Problem details
Starting at the line below that contains "820x502 pixels." and ending at the line that contains "Where should I", retype each line exactly as it stands, but omit the pictures.

(Stored records)
○ ○ ○

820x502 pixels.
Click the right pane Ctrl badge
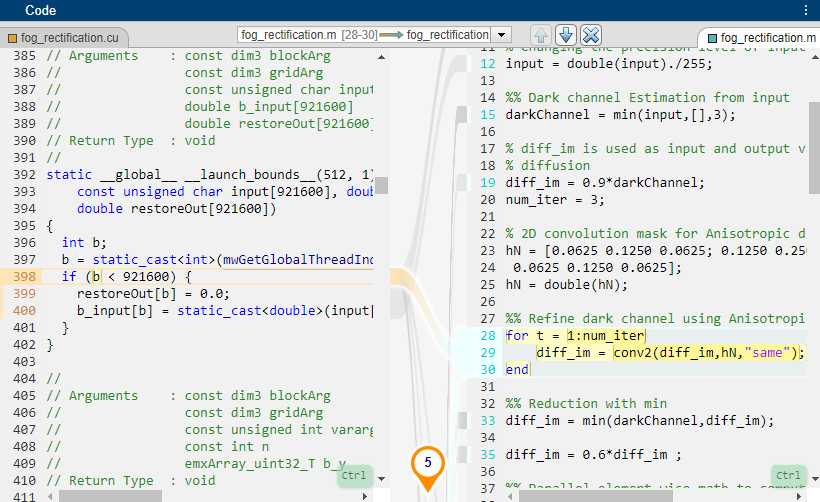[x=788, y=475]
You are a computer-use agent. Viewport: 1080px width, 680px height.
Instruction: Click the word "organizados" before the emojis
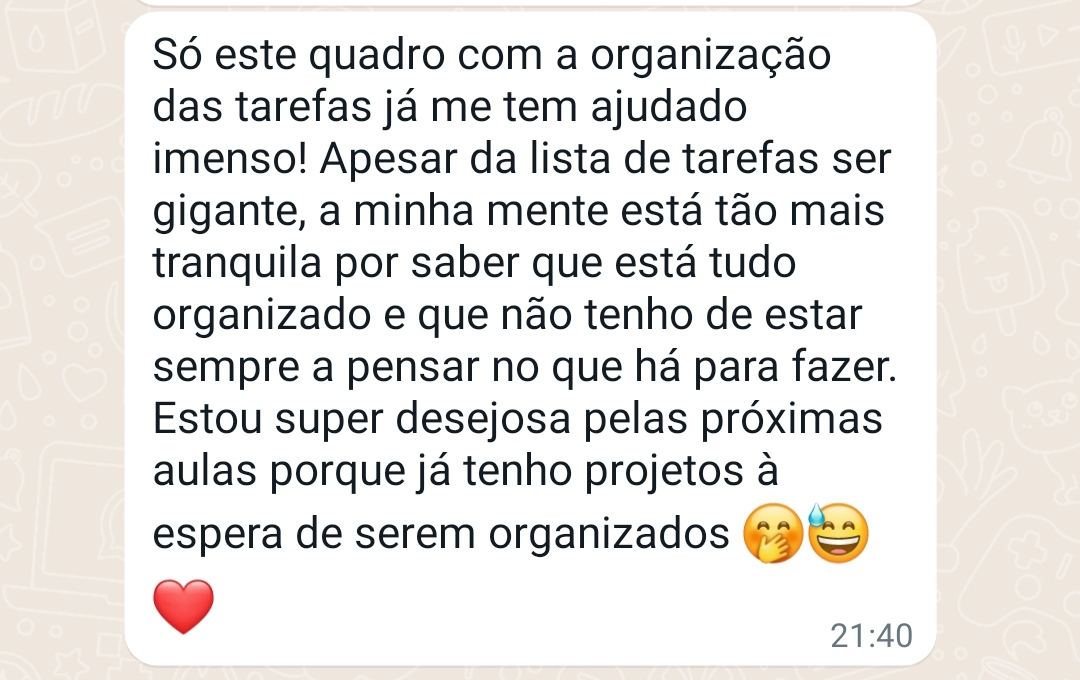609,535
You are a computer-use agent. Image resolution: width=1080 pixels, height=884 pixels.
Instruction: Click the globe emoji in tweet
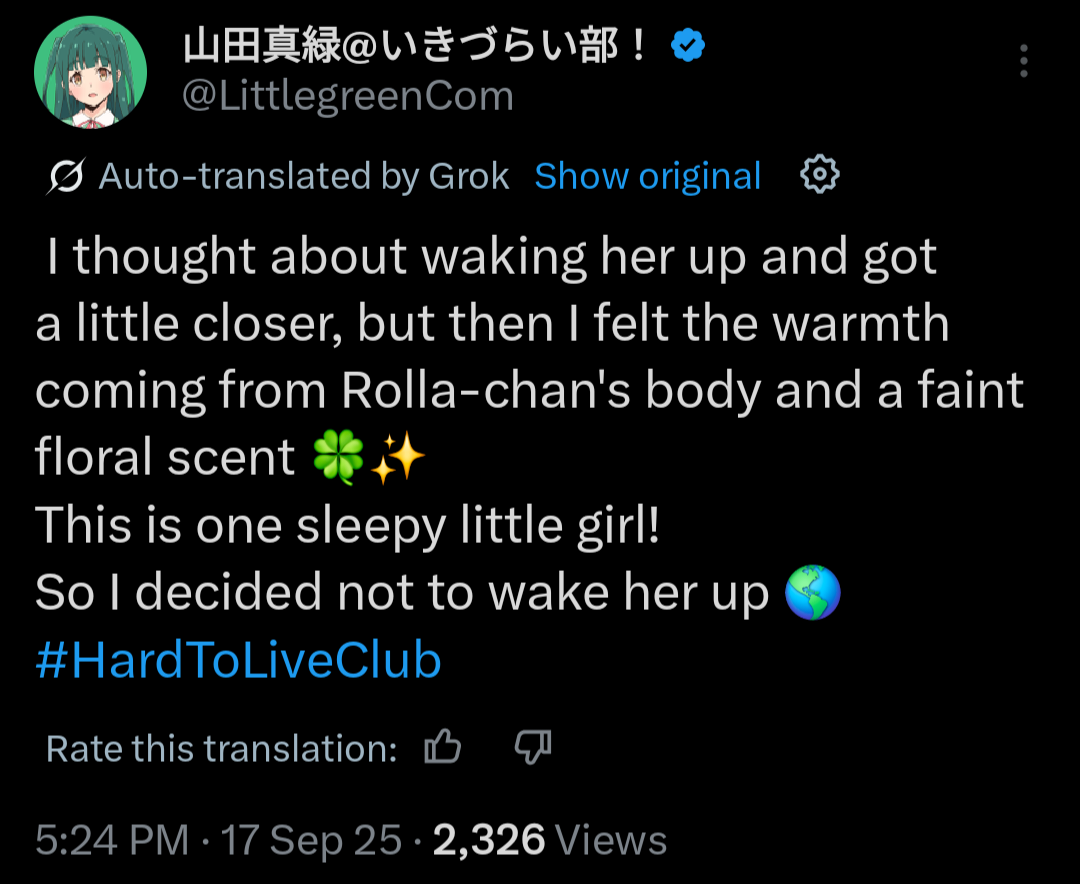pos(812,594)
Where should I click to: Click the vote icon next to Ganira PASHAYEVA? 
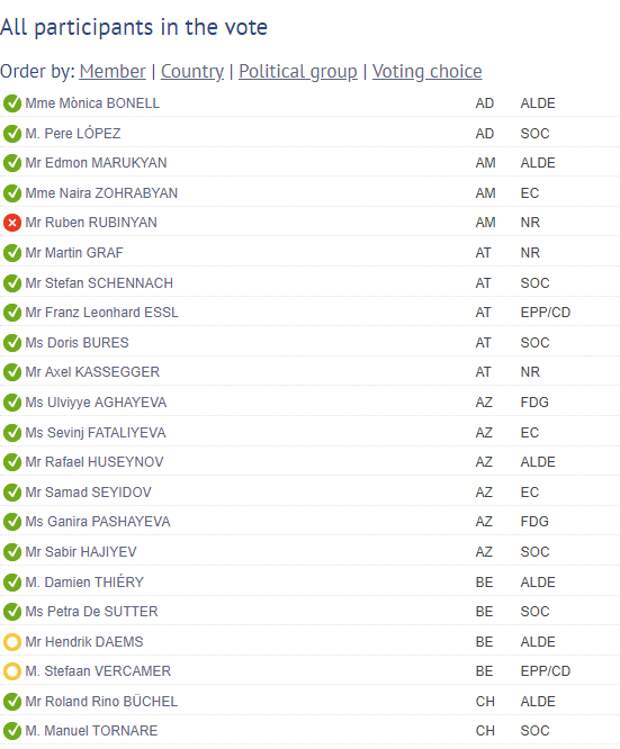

○ ○ ○

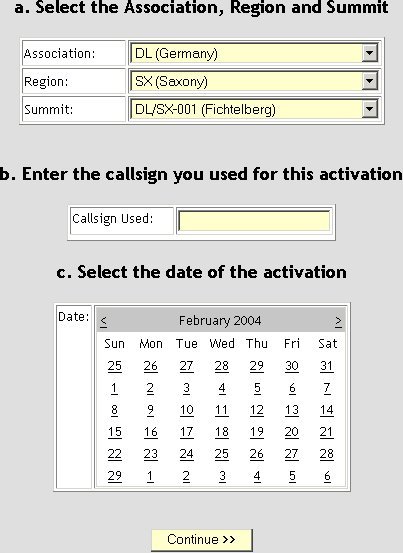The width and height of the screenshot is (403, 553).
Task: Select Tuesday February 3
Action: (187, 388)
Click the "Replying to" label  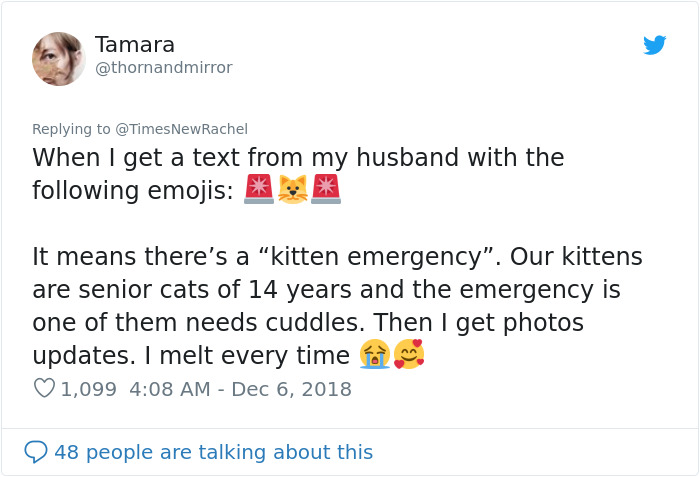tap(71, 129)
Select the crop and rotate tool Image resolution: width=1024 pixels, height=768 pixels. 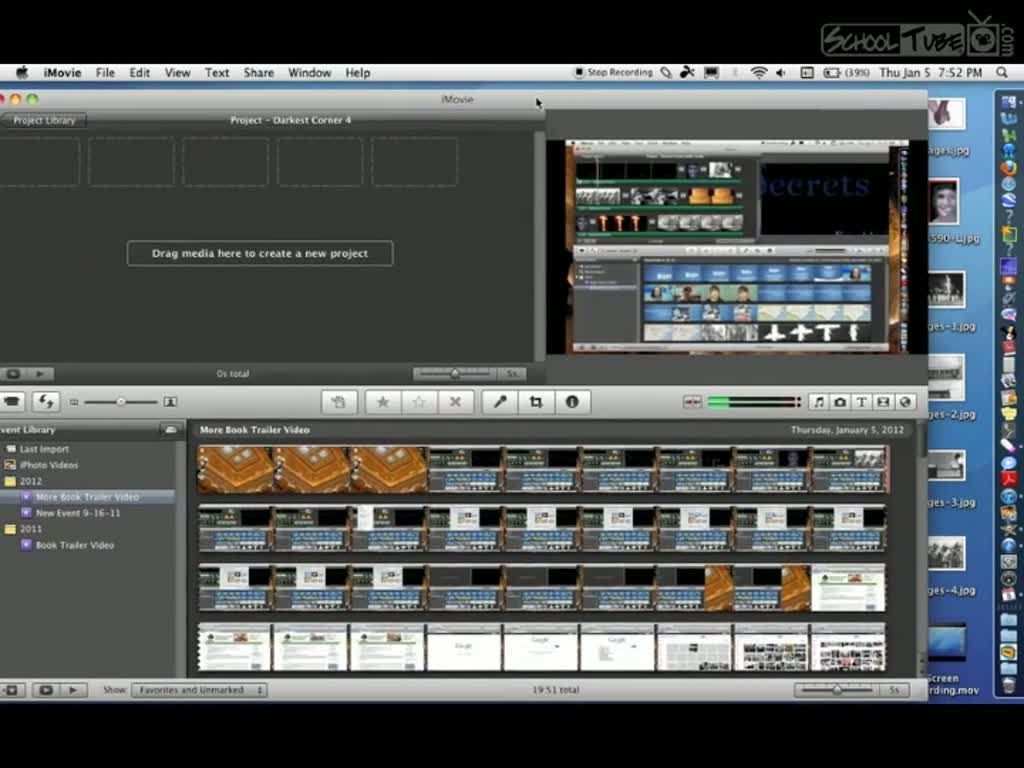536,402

○ ○ ○

Output for this task
820x502 pixels.
Click the right pane Ctrl badge
[x=788, y=475]
You are a computer-use agent. Viewport: 1080px width, 680px height.
Instruction: Click the word "organizados" before the emojis
609,535
You are a computer-use agent. Image resolution: width=1080 pixels, height=884 pixels.
Instruction: Click the globe emoji in tweet
pos(812,594)
Where should I click to: Click the vote icon next to Ganira PASHAYEVA? 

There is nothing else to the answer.